“Aplicación de disipadores de energía tipo ADAS/TADAS a una configuración estructural, ubicada en la ciudad de Pujilí, por el método del espectro capacidad”.

Abstract

"APPLICATION OF ADAS/TADAS-TYPE ENERGY DISSIPATORS TO A STRUCTURAL CONFIGURATION LOCATED IN THE CITY OF PUJILÍ USING THE CAPACITY SPECTRUM METHOD." MODALIDAD DE TITULACIÓN: Degree project with applied research and/or development components. AUTHOR: Ing. José Luis Claudio Benites DIRECTOR: Ing. Freddy Fernando Cañizares Ortega, Mg. DATE: 18 de marzo del 2025. EXECUTIVE SUMMARY The growing concern for the safety and stability of structures under dynamic loads, such as earthquakes and wind, has driven the search for innovative solutions in structural engineering. In this context, ADAS/TADAS-type energy dissipators have emerged as an effective technology to mitigate vibrations and oscillations in buildings, bridges, and other infrastructures. These devices absorb and dissipate the kinetic energy generated by external forces, reducing the impact of seismic events and enhancing structural resilience. Their implementation not only increases the safety of structures but also contributes to lowering maintenance and repair costs by minimizing structural damage. Additionally, their design allows for greater comfort for occupants, especially in high-rise buildings where wind effects can cause discomfort. To evaluate the effectiveness of ADAS/TADAS dissipators, an analysis was conducted based on customized structural design criteria, considering variables such as geographic location, expected dynamic loads, and specific characteristics of each project.

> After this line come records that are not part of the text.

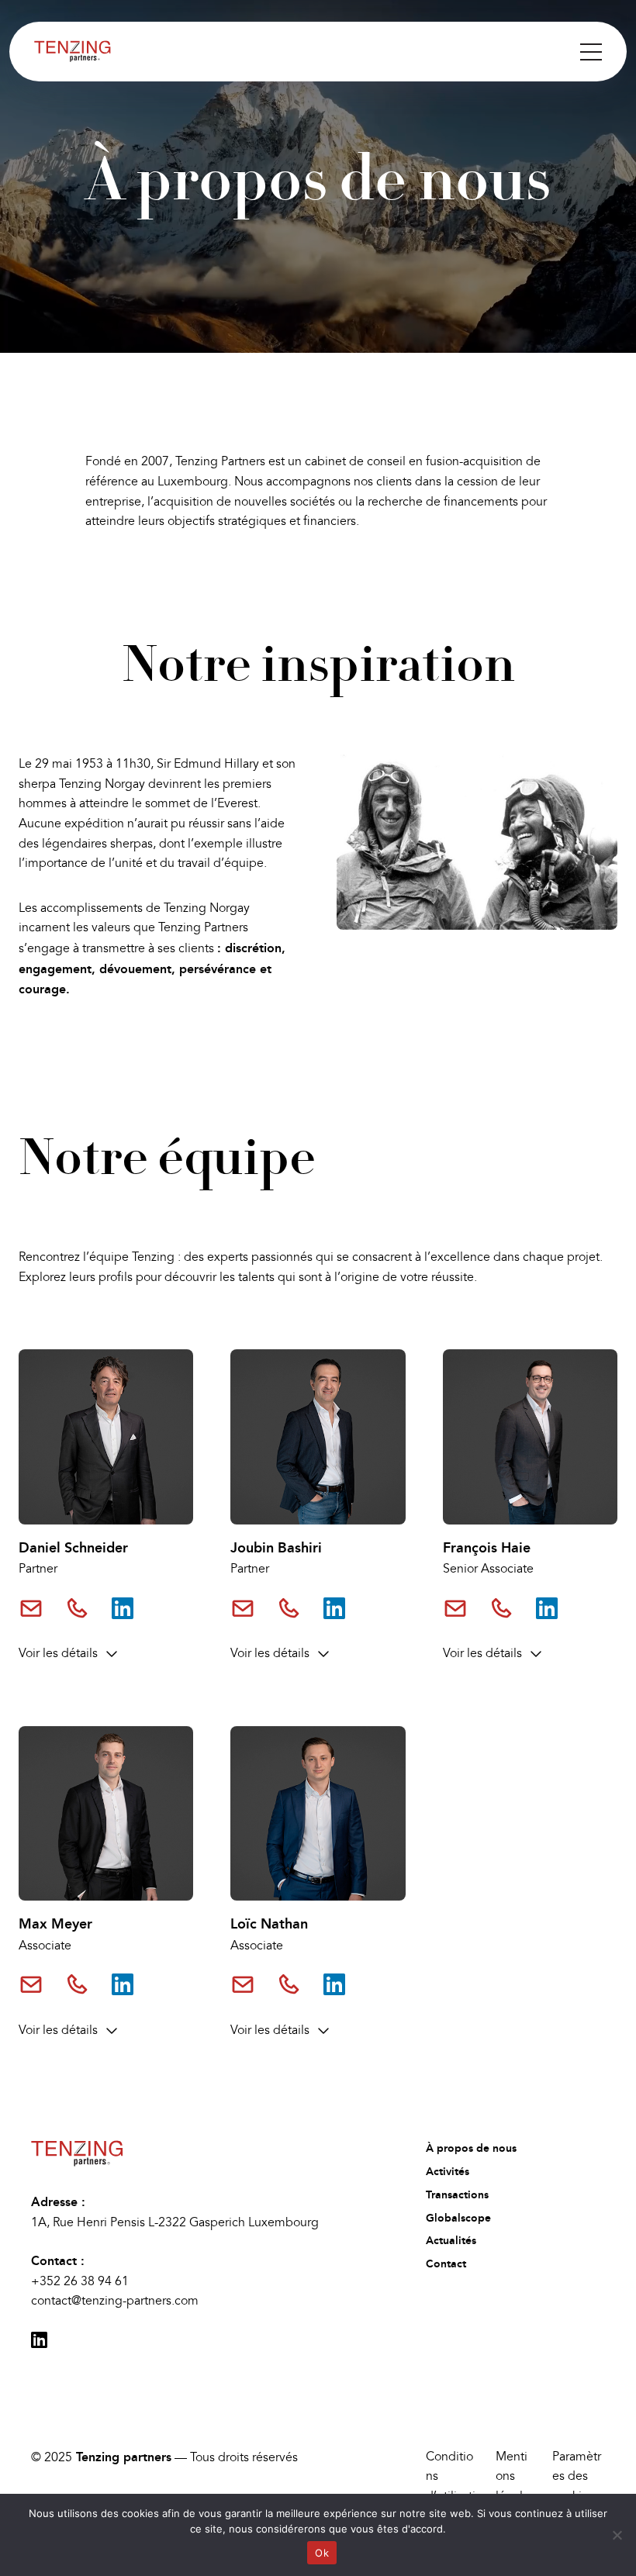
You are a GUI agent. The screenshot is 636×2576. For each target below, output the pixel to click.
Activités (447, 2171)
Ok (322, 2553)
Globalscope (458, 2218)
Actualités (451, 2240)
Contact (446, 2263)
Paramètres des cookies (576, 2476)
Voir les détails (58, 1653)
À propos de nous (471, 2148)
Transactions (457, 2194)
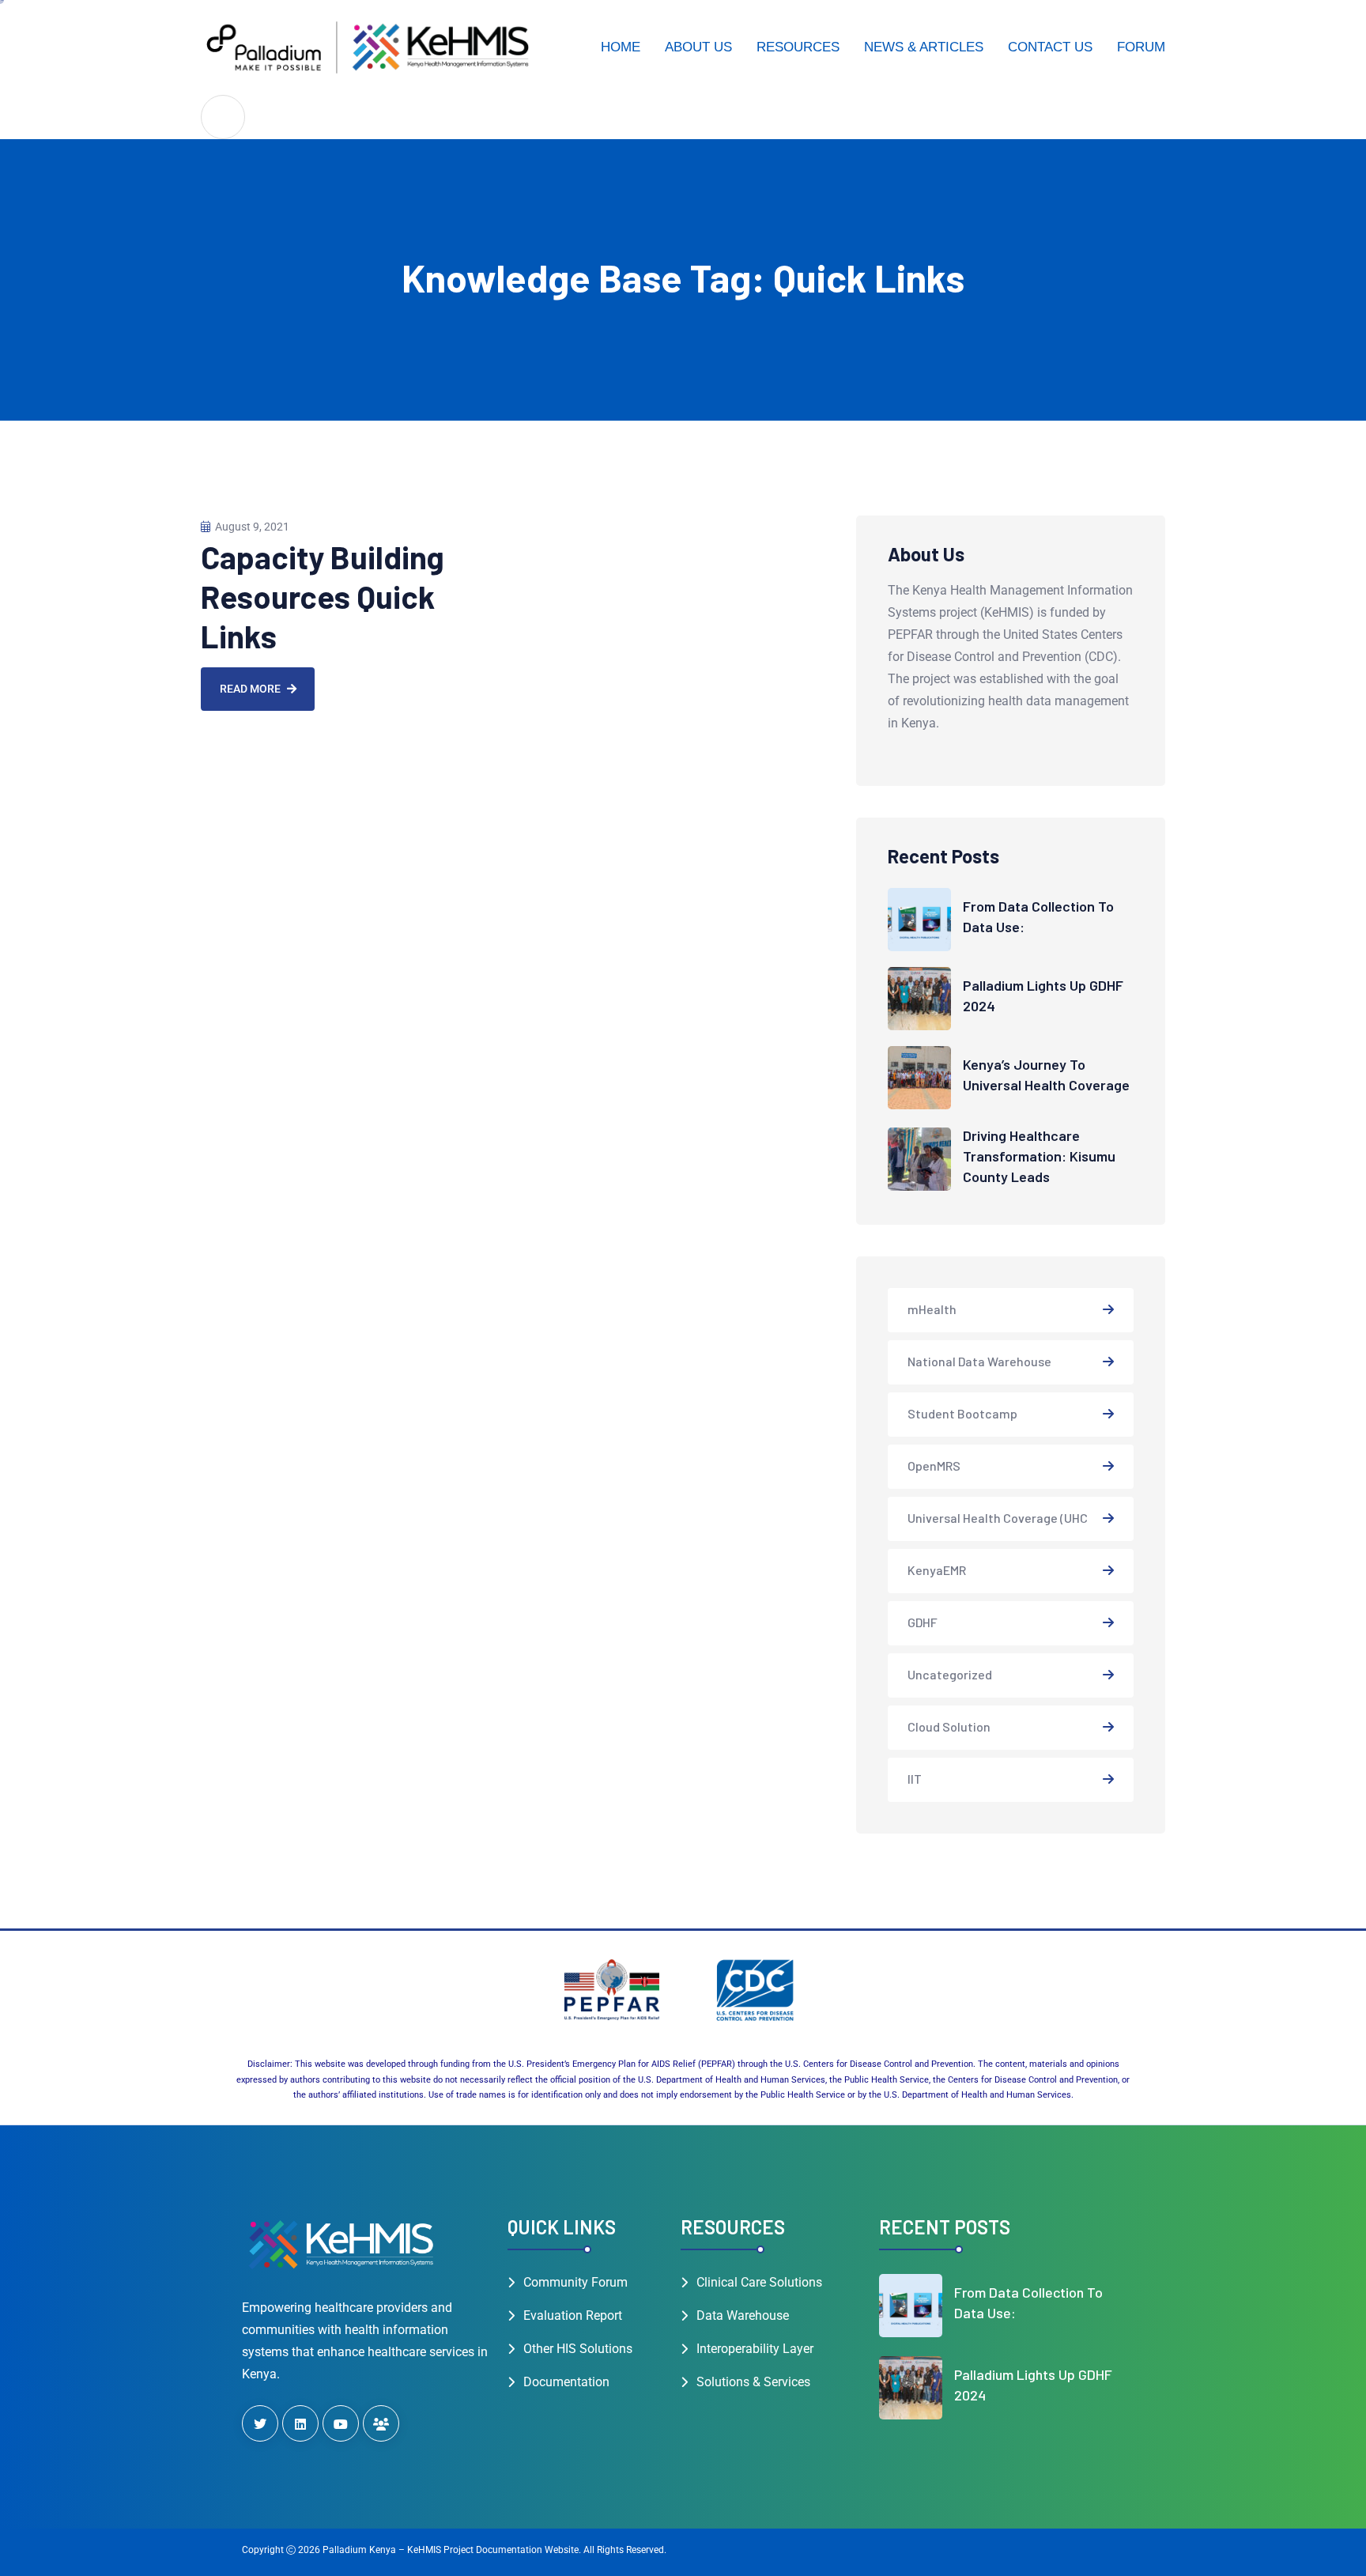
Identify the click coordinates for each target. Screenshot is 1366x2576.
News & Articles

Numerical studies and computer simulations were carried out to assess their performance under various loading conditions. Furthermore, structures with and xv without dissipators were compared, showing significant differences in terms of displacement reduction and induced stress mitigation. The most commonly evaluated applications included skyscrapers, where these devices enhance stability against wind and seismic forces; bridges, where they help control vibration and extend service life; and industrial structures, where they protect sensitive equipment from excessive oscillations. The results showed a significant reduction in vibrations and oscillations, improving structural stability and occupant safety. However, future research may focus on optimizing materials and configurations to maximize efficiency and economic feasibility.